Interface element records
========================================

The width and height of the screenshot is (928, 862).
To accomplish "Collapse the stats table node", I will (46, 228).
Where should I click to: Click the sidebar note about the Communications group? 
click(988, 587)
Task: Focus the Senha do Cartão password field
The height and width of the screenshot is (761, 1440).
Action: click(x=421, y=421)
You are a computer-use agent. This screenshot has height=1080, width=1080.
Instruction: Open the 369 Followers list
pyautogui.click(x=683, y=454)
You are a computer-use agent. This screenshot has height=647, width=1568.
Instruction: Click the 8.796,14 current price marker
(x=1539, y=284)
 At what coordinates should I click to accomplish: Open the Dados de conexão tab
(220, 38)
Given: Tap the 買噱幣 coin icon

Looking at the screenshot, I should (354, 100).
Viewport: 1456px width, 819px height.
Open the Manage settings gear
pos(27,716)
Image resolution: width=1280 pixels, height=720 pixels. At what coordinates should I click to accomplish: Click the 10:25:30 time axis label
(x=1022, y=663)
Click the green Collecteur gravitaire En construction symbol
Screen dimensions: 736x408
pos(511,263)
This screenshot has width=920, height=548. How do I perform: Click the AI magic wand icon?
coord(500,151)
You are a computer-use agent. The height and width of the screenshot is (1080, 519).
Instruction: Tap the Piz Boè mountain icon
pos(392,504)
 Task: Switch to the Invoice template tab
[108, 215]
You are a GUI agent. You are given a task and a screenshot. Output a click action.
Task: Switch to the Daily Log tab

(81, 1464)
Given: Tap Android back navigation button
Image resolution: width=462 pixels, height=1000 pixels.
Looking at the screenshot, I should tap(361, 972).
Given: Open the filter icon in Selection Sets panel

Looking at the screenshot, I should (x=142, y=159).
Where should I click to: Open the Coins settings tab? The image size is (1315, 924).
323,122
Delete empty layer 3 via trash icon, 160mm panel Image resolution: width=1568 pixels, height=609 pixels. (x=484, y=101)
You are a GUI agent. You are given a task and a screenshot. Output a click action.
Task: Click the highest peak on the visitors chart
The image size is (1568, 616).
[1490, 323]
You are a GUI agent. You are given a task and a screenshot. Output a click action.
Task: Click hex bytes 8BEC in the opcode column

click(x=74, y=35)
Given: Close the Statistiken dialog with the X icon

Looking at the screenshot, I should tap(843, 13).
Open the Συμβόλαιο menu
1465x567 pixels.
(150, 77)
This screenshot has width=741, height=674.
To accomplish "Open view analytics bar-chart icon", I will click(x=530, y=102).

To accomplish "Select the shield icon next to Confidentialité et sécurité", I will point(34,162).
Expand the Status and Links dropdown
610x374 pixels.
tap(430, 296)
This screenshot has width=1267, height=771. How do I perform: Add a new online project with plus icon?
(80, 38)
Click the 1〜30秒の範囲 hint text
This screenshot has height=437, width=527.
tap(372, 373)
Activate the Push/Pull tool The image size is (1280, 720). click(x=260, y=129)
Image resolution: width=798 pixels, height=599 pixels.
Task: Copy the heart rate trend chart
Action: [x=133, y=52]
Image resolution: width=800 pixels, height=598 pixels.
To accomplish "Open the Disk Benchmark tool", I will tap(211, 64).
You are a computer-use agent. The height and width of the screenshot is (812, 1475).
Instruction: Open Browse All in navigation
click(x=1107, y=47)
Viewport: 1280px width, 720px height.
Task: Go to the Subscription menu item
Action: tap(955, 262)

========================================

• Task instructions:
Reproduce these lines word for word, including all of the data.

• Answer to the task:
The width and height of the screenshot is (928, 862).
To accomplish "Collapse the stats table node", I will (46, 228).
Where should I click to: Click the sidebar note about the Communications group? 
click(988, 587)
Task: Focus the Senha do Cartão password field
The height and width of the screenshot is (761, 1440).
Action: click(x=421, y=421)
You are a computer-use agent. This screenshot has height=1080, width=1080.
Instruction: Open the 369 Followers list
pyautogui.click(x=683, y=454)
You are a computer-use agent. This screenshot has height=647, width=1568.
Instruction: Click the 8.796,14 current price marker
(x=1539, y=284)
 At what coordinates should I click to accomplish: Open the Dados de conexão tab
(220, 38)
Given: Tap the 買噱幣 coin icon

Looking at the screenshot, I should (354, 100).
Viewport: 1456px width, 819px height.
Open the Manage settings gear
pos(27,716)
Image resolution: width=1280 pixels, height=720 pixels. At what coordinates should I click to accomplish: Click the 10:25:30 time axis label
(x=1022, y=663)
Click the green Collecteur gravitaire En construction symbol
Screen dimensions: 736x408
pos(511,263)
This screenshot has width=920, height=548. How do I perform: Click the AI magic wand icon?
coord(500,151)
You are a computer-use agent. The height and width of the screenshot is (1080, 519).
Instruction: Tap the Piz Boè mountain icon
pos(392,504)
 Task: Switch to the Invoice template tab
[108, 215]
You are a GUI agent. You are given a task and a screenshot. Output a click action.
Task: Switch to the Daily Log tab

(81, 1464)
Given: Tap Android back navigation button
Image resolution: width=462 pixels, height=1000 pixels.
Looking at the screenshot, I should tap(361, 972).
Given: Open the filter icon in Selection Sets panel

Looking at the screenshot, I should (x=142, y=159).
Where should I click to: Open the Coins settings tab? The image size is (1315, 924).
323,122
Delete empty layer 3 via trash icon, 160mm panel Image resolution: width=1568 pixels, height=609 pixels. (x=484, y=101)
You are a GUI agent. You are given a task and a screenshot. Output a click action.
Task: Click the highest peak on the visitors chart
The image size is (1568, 616).
[1490, 323]
You are a GUI agent. You are given a task and a screenshot. Output a click action.
Task: Click hex bytes 8BEC in the opcode column

click(x=74, y=35)
Given: Close the Statistiken dialog with the X icon

Looking at the screenshot, I should tap(843, 13).
Open the Συμβόλαιο menu
1465x567 pixels.
(150, 77)
This screenshot has width=741, height=674.
To accomplish "Open view analytics bar-chart icon", I will click(x=530, y=102).

To accomplish "Select the shield icon next to Confidentialité et sécurité", I will point(34,162).
Expand the Status and Links dropdown
610x374 pixels.
tap(430, 296)
This screenshot has width=1267, height=771. How do I perform: Add a new online project with plus icon?
(80, 38)
Click the 1〜30秒の範囲 hint text
This screenshot has height=437, width=527.
tap(372, 373)
Activate the Push/Pull tool The image size is (1280, 720). click(x=260, y=129)
Image resolution: width=798 pixels, height=599 pixels.
Task: Copy the heart rate trend chart
Action: [x=133, y=52]
Image resolution: width=800 pixels, height=598 pixels.
To accomplish "Open the Disk Benchmark tool", I will tap(211, 64).
You are a computer-use agent. The height and width of the screenshot is (812, 1475).
Instruction: Open Browse All in navigation
click(x=1107, y=47)
Viewport: 1280px width, 720px height.
Task: Go to the Subscription menu item
Action: tap(955, 262)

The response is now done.